"I wanted to be a vet until I found out you had to give shots" ~Me"I wanted to me a missionary until I found out you had to get shots" ~Maegan
Little did she know. LOL.
I'm sitting in the guest house room in an Entebbe and I'll try to share my thoughts from the last two days.
Why is self sacrifice in the title you ask? Because I self sacrificed and spent THIRTY full minutes inside an art museum so Maegan could look at paintings by dead men that I am more convinced than ever were on drugs while painting. I tried to keep the majority of my thoughts to myself until one picture brought me to tears. It was of jesus washing the disciples feet. It's foolish to think that my short time in an art museum is self sacrifice when I think about Him. Jesus didn't live on occasional moments of self sacrifice He was the eptiome of self sacrifice, even to the point of death. Perhaps I should spend more time in "art museums", more time doing things that don't have my own interest, comfort, desires, at heart. hmm... just a thought.
In London we were able to stop by the Imperial War Museum and see the Holocaust Exhibit. if you've read my blog much, you know that I enjoy studying the Holocaust. It wasn't until walking through that exhibit that i realized, I have a deep compassion inside of me for nations effected by genocide, mass murder, ethnic cleaning. My first trip to Africa was to Rwanda, a nation devestated by genocide, and now I'll be visiting Sudan, well known for the genocide in Darfur. I long to see redemption and restoration in these nations. I serve a God who loves life. He is a life giver. It burdens me to think that this young generation is so numb to the concept of death. They murder people in video games without second thought, watch movies that involve murder as comedy, and yet the finality and concept of actual death seems to escape them.

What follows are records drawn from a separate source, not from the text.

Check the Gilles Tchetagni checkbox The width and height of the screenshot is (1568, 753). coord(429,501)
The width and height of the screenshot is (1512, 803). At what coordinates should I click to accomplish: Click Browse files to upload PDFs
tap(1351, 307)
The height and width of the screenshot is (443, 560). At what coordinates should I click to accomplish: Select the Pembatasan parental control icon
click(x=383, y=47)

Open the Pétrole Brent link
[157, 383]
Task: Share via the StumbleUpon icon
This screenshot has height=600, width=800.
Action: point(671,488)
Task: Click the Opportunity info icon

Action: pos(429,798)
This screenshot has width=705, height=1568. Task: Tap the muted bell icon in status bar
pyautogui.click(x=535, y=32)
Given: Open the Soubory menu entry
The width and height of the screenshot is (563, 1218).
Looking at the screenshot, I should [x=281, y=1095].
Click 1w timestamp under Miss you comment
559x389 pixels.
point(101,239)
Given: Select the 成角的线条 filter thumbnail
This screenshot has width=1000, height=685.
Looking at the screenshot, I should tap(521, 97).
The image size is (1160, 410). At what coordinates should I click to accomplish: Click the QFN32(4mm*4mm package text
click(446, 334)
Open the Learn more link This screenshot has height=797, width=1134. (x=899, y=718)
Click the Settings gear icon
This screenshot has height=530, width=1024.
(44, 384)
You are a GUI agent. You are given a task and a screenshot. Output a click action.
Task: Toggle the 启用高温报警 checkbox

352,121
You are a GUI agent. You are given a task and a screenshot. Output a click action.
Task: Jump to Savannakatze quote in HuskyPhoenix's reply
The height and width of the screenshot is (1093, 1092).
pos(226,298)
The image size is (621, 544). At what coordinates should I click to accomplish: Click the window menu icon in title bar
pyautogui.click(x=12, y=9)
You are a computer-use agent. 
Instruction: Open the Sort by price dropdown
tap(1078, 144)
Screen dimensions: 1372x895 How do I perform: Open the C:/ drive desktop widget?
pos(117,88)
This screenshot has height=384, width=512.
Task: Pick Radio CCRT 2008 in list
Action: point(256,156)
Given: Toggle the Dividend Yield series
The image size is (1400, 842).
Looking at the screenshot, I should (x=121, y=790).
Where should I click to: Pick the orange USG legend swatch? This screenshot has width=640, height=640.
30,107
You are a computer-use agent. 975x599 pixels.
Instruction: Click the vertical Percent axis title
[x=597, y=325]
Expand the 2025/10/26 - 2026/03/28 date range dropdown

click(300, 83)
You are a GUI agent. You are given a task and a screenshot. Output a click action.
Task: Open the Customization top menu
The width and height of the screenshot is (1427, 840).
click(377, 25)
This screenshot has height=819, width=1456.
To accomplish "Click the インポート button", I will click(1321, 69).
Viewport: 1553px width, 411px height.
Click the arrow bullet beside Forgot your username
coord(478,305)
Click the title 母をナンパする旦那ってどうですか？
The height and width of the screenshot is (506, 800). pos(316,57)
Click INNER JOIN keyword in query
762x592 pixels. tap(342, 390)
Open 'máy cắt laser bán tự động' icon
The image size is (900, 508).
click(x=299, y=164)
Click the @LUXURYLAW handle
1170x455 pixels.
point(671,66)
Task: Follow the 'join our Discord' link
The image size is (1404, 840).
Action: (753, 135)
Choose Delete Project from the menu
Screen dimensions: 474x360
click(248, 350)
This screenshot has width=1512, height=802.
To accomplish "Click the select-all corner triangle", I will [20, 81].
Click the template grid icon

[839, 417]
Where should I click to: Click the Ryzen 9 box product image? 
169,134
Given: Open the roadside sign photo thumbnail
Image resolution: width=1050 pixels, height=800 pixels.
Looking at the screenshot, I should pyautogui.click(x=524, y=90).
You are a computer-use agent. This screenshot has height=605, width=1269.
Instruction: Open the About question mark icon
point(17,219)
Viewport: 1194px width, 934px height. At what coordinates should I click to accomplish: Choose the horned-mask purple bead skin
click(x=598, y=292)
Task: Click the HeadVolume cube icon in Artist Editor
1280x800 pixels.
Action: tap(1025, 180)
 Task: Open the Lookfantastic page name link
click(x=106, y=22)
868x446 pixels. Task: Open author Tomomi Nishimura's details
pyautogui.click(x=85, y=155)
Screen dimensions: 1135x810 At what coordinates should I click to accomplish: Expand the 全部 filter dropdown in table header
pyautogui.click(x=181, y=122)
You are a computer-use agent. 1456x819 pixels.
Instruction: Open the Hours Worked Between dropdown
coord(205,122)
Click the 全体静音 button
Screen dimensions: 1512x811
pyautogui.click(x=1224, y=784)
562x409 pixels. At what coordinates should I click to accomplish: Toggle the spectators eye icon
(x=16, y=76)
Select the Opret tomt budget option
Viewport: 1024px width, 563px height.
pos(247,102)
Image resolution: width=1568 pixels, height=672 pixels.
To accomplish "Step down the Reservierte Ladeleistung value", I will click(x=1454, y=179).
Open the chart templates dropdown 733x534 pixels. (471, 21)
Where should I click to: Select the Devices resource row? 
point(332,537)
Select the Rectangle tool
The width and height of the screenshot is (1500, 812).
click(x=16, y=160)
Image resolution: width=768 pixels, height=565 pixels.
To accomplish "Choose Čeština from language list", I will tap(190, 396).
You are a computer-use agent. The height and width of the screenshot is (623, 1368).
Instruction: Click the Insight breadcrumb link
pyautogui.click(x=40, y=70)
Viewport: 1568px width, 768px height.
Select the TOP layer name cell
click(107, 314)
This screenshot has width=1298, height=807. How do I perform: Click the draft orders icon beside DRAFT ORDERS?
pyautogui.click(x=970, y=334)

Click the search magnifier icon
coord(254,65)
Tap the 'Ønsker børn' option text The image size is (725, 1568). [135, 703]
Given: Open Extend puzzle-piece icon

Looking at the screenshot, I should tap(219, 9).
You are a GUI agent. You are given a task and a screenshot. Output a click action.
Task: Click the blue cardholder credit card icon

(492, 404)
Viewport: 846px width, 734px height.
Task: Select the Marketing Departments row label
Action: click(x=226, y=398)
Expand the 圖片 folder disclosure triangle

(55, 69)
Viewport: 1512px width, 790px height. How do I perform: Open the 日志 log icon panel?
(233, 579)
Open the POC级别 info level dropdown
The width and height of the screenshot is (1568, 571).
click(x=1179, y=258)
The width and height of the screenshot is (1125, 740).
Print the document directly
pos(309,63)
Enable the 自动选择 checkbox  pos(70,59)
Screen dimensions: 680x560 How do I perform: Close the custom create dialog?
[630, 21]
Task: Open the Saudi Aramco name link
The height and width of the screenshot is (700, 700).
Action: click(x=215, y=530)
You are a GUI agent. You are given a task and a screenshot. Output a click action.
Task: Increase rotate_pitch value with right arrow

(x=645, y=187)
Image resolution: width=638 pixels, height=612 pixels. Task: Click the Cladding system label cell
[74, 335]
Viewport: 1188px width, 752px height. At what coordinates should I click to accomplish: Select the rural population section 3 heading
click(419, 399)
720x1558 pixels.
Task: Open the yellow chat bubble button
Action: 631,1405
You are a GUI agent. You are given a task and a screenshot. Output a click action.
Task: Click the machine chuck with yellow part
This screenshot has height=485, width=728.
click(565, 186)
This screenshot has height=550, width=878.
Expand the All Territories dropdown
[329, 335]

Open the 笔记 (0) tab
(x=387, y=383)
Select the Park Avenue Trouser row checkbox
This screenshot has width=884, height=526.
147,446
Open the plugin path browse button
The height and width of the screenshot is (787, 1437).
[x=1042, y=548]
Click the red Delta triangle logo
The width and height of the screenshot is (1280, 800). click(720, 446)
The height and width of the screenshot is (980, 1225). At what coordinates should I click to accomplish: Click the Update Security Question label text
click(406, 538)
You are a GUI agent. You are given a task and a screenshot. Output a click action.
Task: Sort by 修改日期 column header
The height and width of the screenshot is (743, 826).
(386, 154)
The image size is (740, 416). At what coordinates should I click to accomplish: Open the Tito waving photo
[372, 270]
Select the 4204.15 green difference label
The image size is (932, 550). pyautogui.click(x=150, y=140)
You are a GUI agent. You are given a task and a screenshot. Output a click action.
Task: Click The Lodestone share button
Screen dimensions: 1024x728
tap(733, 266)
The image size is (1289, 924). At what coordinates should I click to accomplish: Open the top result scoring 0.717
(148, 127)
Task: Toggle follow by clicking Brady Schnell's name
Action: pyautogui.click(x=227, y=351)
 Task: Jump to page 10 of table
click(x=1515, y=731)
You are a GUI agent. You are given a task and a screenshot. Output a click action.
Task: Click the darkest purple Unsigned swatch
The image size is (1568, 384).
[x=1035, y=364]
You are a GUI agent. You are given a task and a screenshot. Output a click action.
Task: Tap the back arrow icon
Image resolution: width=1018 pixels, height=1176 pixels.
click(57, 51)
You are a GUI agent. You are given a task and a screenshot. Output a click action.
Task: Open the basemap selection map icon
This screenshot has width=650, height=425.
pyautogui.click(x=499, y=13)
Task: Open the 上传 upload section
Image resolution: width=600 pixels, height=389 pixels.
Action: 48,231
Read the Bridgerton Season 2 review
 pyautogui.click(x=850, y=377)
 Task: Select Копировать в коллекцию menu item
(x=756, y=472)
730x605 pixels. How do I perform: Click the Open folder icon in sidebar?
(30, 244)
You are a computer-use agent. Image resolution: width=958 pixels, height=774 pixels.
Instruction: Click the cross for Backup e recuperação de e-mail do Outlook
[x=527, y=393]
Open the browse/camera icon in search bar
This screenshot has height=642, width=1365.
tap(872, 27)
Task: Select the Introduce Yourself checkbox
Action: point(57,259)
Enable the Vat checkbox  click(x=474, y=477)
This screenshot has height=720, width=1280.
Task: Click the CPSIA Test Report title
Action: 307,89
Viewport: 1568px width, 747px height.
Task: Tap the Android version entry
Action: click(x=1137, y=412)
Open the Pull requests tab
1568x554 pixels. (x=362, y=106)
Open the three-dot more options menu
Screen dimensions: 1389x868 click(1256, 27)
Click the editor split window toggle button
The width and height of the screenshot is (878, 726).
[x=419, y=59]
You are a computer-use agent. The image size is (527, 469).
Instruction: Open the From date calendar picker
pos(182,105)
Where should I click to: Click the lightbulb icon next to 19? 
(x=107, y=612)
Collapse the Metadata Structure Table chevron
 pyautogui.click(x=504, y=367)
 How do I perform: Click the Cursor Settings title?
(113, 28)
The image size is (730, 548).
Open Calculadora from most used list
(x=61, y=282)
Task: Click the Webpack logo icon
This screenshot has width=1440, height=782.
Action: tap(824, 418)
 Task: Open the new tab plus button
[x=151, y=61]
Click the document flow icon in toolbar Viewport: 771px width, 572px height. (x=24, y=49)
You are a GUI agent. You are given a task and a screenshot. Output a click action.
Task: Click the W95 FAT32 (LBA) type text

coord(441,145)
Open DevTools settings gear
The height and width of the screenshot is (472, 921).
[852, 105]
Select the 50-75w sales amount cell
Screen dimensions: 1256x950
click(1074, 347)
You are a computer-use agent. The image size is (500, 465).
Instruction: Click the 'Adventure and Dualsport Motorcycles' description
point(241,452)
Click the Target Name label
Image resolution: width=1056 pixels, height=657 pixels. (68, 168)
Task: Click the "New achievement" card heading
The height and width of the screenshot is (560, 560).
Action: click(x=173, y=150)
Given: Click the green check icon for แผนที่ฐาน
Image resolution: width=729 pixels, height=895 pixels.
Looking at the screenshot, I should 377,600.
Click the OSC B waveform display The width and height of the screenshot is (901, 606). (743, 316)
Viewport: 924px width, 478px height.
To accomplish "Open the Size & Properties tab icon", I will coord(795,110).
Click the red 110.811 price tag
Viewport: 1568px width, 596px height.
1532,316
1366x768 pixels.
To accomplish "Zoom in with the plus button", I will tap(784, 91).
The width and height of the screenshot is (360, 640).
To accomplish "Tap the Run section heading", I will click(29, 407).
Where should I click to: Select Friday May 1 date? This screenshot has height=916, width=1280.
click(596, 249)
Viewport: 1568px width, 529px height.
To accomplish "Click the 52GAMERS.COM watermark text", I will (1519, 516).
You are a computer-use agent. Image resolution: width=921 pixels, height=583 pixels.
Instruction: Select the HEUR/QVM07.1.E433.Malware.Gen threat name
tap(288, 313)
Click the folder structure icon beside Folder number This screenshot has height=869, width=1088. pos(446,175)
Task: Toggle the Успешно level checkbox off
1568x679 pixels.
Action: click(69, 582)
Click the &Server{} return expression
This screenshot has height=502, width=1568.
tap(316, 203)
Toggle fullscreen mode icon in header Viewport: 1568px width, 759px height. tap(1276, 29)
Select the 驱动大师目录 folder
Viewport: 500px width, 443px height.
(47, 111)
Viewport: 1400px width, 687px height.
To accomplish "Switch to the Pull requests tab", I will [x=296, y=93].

Will this numbness to death of others result in numbness to the death of a Savior on a cross? I pray not. I still stand firm in my belief that if the cross, or any loss of life for that matter, doesn't stir up emotion inside of us, then we need a heart check. I believe my eyes will be more opened in these next few weeks to things I've tried to ignore...
Tomorrow I leave for S. Sudan and will not be able to blog or write. I will update when possible please be raying for Maegan in northern Uganda!